Lexington, Kentucky, isn't exactly the first city that comes to mind when you think of the sludge and stoner metal underground, but Stormtoker seems intent on changing that. Their EP These Edibles Ain't Shit arrives like a slow, crushing wave of amplifier worship and chemically-assisted existential dread, and it makes a compelling case that the Bluegrass State has something mean and heavy brewing beneath its surface. Stormtoker is a fierce, impassioned force of nature, a band that feels like devout disciples of Ozzy Osbourne who came of age at the turn of the millennium but refused to let the roots of heavy metal die. 

With sonic DNA tracing back to Cream, Hendrix, King Crimson, and even Arthur Brown, they summon an alluring sound that entrances as much as it pummels. This is a band equally at home in the sludge pit and the alt-rock headspace, a melodic restlessness running beneath the downtuned grime that keeps things unpredictable and owing as much to the 90s alternative underground as it does to the stoner doom canon. Fans of Electric Wizard, Eyehategod, Failure, and The Melvins will find plenty to love here, but Stormtoker ultimately sounds like none of them entirely, which is the whole point.

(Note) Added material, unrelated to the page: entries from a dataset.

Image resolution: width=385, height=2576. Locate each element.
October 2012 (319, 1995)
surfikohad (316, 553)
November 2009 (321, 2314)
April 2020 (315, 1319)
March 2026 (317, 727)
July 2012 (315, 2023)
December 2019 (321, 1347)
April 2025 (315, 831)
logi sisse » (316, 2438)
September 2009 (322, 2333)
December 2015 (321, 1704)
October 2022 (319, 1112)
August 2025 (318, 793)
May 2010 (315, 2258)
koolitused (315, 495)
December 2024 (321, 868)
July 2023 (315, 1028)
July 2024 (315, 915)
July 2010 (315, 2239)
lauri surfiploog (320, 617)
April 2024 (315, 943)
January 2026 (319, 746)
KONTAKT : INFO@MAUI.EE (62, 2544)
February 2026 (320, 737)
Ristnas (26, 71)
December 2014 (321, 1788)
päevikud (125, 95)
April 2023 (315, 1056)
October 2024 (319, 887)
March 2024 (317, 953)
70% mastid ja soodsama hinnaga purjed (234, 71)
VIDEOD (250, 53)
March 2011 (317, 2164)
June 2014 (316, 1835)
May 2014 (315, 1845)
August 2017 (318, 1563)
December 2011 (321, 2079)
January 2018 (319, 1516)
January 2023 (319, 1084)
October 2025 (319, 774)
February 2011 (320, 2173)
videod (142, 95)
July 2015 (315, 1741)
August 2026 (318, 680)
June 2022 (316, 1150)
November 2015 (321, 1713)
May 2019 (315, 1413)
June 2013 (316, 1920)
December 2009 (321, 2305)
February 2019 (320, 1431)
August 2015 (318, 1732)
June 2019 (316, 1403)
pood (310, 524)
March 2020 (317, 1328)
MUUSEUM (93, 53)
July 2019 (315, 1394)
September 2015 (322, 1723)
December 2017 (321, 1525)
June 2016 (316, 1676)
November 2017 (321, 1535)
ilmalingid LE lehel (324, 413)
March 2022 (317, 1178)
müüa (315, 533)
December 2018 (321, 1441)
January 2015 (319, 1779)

The four-vocalist arrangement is a perfect expression of that ambition. David Andrew Langley's bass-driven low-end presence rumbles beneath everything like tectonic activity, while drummer Donte Montgomery proves that barking from behind the kit is no handicap; his contributions add a percussive urgency most bands simply can't manufacture. Guitarist Anthony Grigsby anchors the band's melodic identity, his riffs carrying the kind of road-worn, southern-fried grit that makes stoner metal feel genuinely lived-in rather than performed. And TeeRava's keys and saxophone weave through the sludge like smoke through a cracked window, the keys laying down a lysergic, almost spiritual haze while the sax cuts through the distortion like a fever dream you can't quite shake. There's something in that saxophone that echoes the wilder, more adventurous spirit of King Crimson and early prog-inflected rock, and a reminder that this band's roots run deeper than the genre tags suggest, and that the deep classic rock DNA coursing through their sound is no affectation.

Their stage presence is said to be equally magnetic, combining raw aggression with a welcoming joy that's shockingly rare in the local scene. Stormtoker doesn't just play music. They channel something bigger. Something that could shake their whole community. That energy bleeds into the recording too, lending These Edibles Ain't Shit a live, breathing quality that a lot of heavy records lose in the polish of production, on top of all that, it is a confident, heavy, and genuinely inventive statement from a band operating at the crossroads of sludge, stoner, and alt carrying the torch of heavy music's deepest roots while refusing to be defined by any single era or genre.